Output Format Examples¶

Tool-Calling Format Output¶

When using the builtin://tool_calling formatter, samples are converted to function calling format:

{
  "messages": [
    {
      "role": "system",
      "content": "You are a function calling AI model. You have access to the following functions:\n\n<tools>\nget_weather(location: str) → Weather data\ncalculator(expression: str) → Calculation result\n</tools>"
    },
    {
      "role": "user",
      "content": "What's the weather in Paris and what's 15% of the temperature?"
    },
    {
      "role": "assistant",
      "content": "<think>User wants weather for Paris and a percentage calculation.

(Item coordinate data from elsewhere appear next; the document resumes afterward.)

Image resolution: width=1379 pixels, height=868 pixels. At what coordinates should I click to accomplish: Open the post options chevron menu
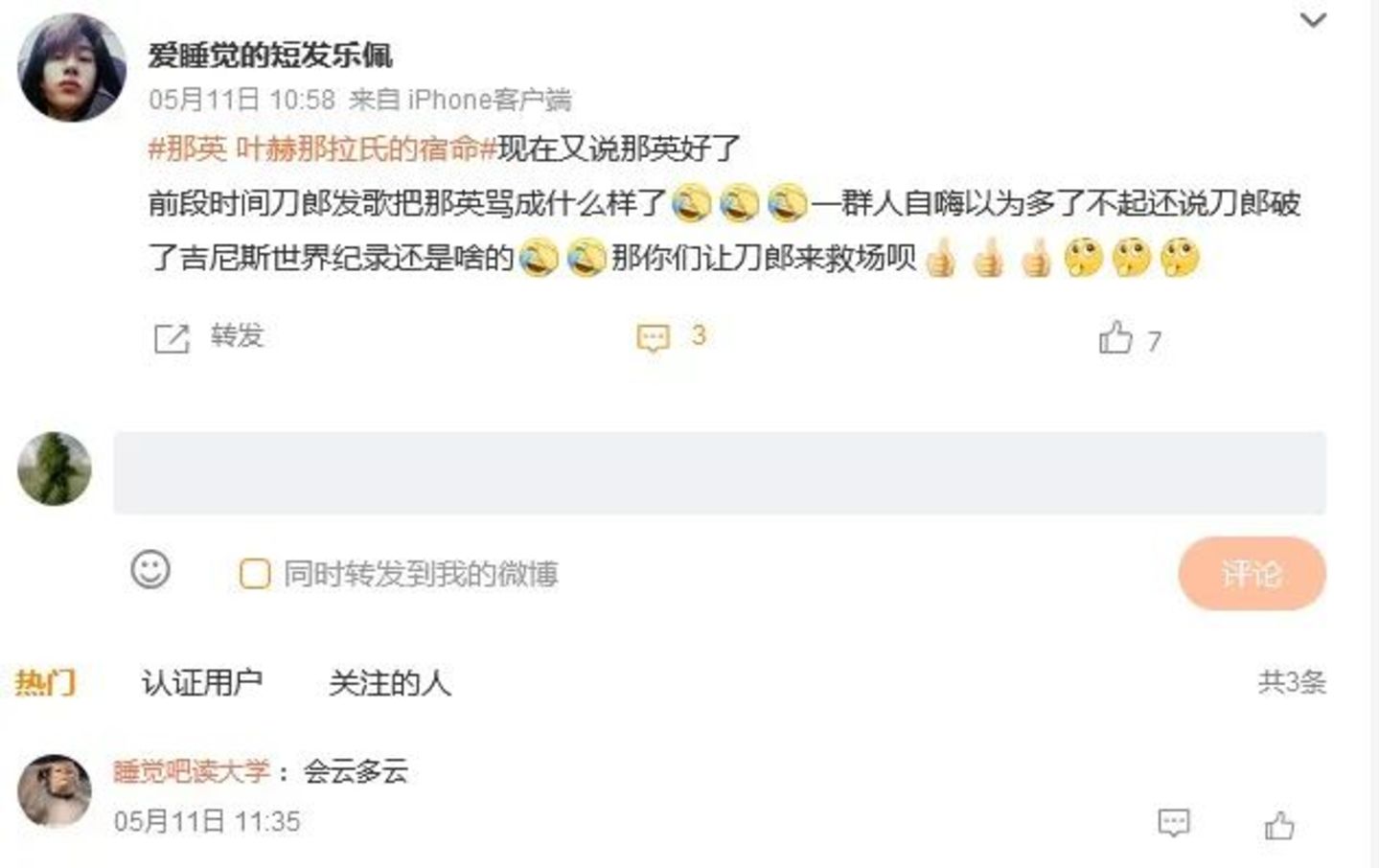tap(1312, 19)
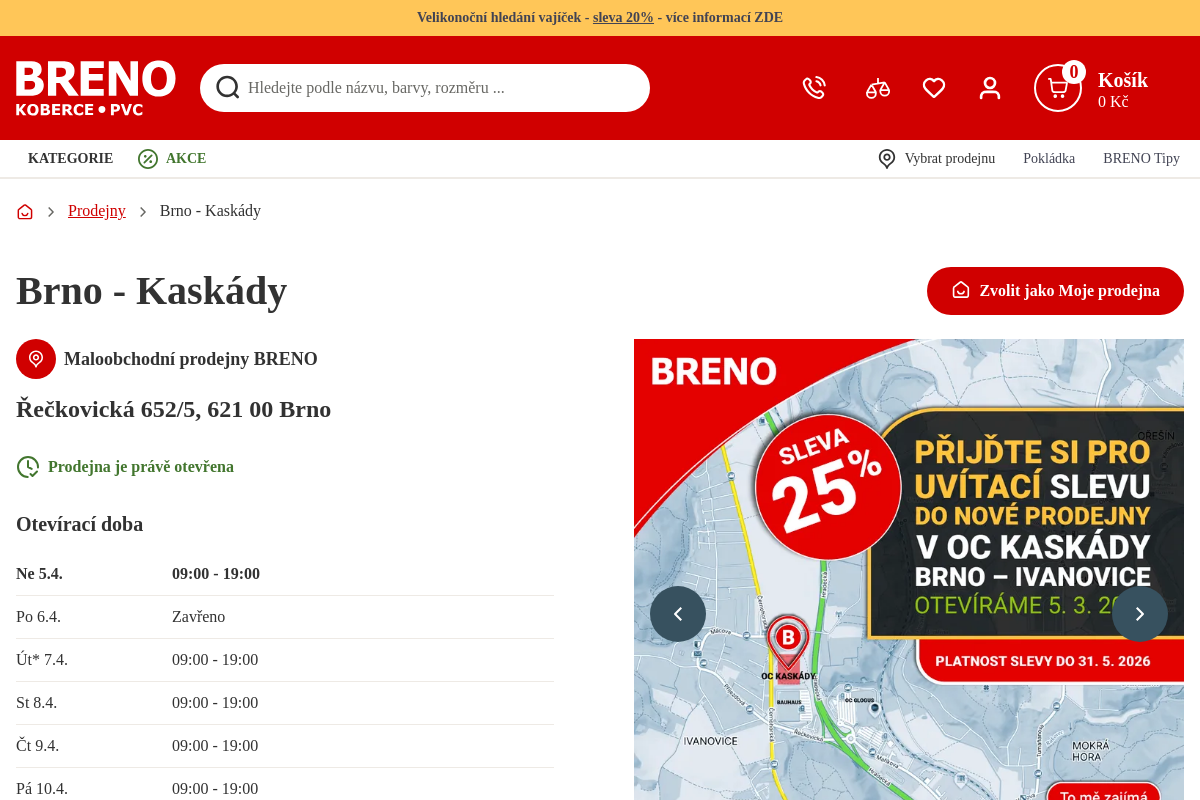The width and height of the screenshot is (1200, 800).
Task: Open the BRENO Tipy link
Action: tap(1141, 158)
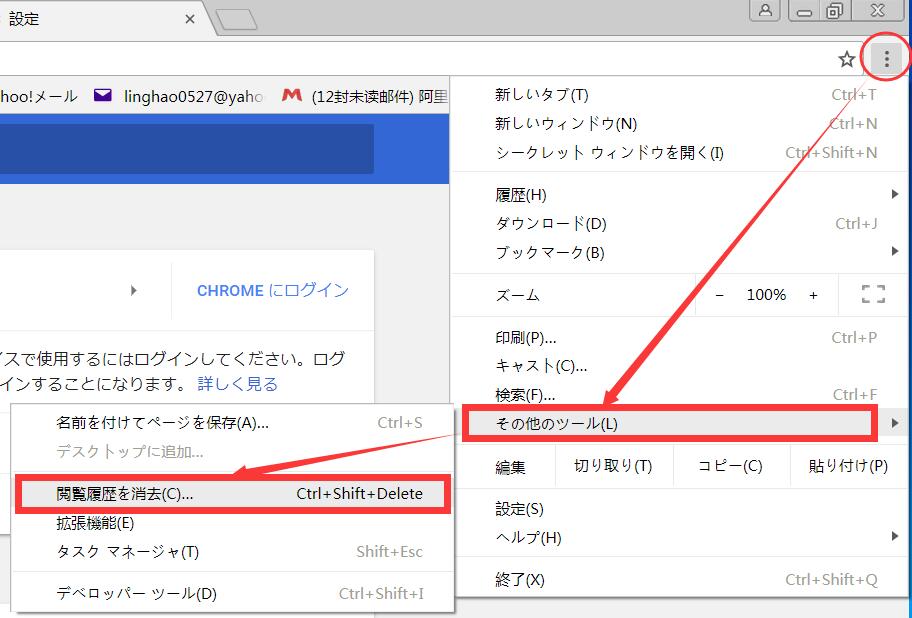Image resolution: width=912 pixels, height=618 pixels.
Task: Click the zoom fullscreen icon
Action: (x=873, y=295)
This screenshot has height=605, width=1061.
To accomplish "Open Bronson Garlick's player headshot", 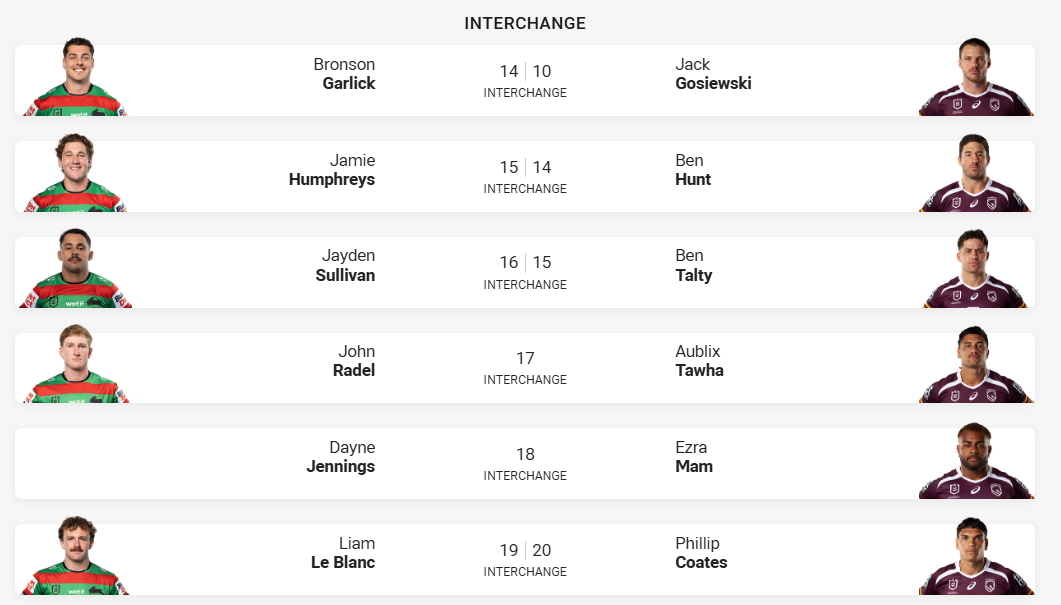I will [x=75, y=77].
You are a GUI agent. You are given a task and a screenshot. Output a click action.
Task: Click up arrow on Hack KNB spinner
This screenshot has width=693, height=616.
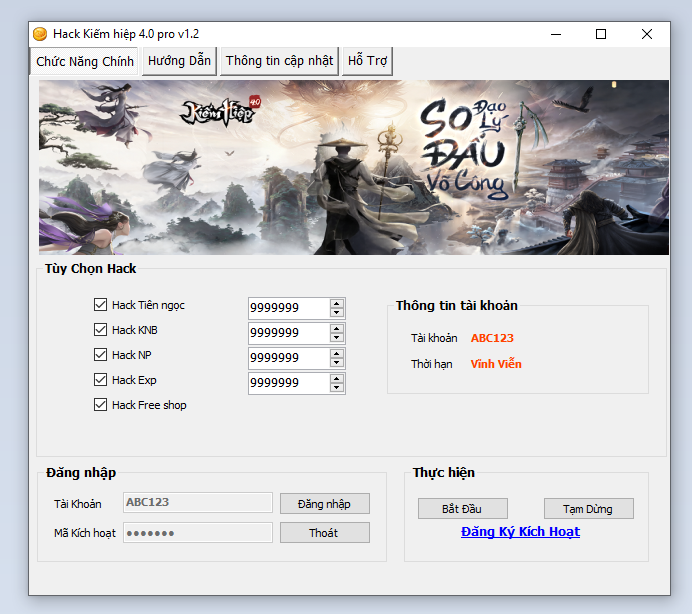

I'll get the weather first, then calculate 15% of the temperature.</think>\n\n<tool_call>\n{\"name\": \"get_weather\", \"arguments\": {\"location\": \"Paris\"}}\n</tool_call>"
    },
    {
      "role": "tool",
      "content": "<tool_response>\nParis: 18°C, partly cloudy, 65% humidity\n</tool_response>"
    },
    {
      "role": "assistant",
      "content": "<tool_call>\n{\"name\": \"calculator\", \"arguments\": {\"expression\": \"18 * 0.15\"}}\n</tool_call>"
    },
    {
      "role": "tool",
      "content": "<tool_response>\n2.7\n</tool_response>"
    },
    {
      "role": "assistant",
      "content": "The current weather in Paris is 18°C with partly cloudy conditions and 65% humidity. 15% of the current temperature (18°C) equals 2.7°C."
    }
  ]
}

Best Practices¶

Topic Selection¶

Be specific about tool usage requirements in topic prompts
Include domain context that naturally requires tools
Mix complexity levels for varied training scenarios

Tool Configuration¶

Start with defaults then add domain-specific custom tools
Limit tools per query to maintain focus (2-4 tools maximum)
Group related tools by category for better organization

Quality Control¶

Validate tool usage - ensure samples actually use tools meaningfully
Check reasoning quality - tool planning should be logical and detailed
Review parameter construction - arguments should be based on user input

Production Considerations¶

Use cost-effective models (gpt-4o-mini) for large datasets
Batch processing for efficiency
Incremental validation to catch issues early
Multiple formatters for different training needs

These examples provide complete, production-ready templates for generating high-quality agent tool-calling datasets that effectively train models in systematic tool usage and reasoning.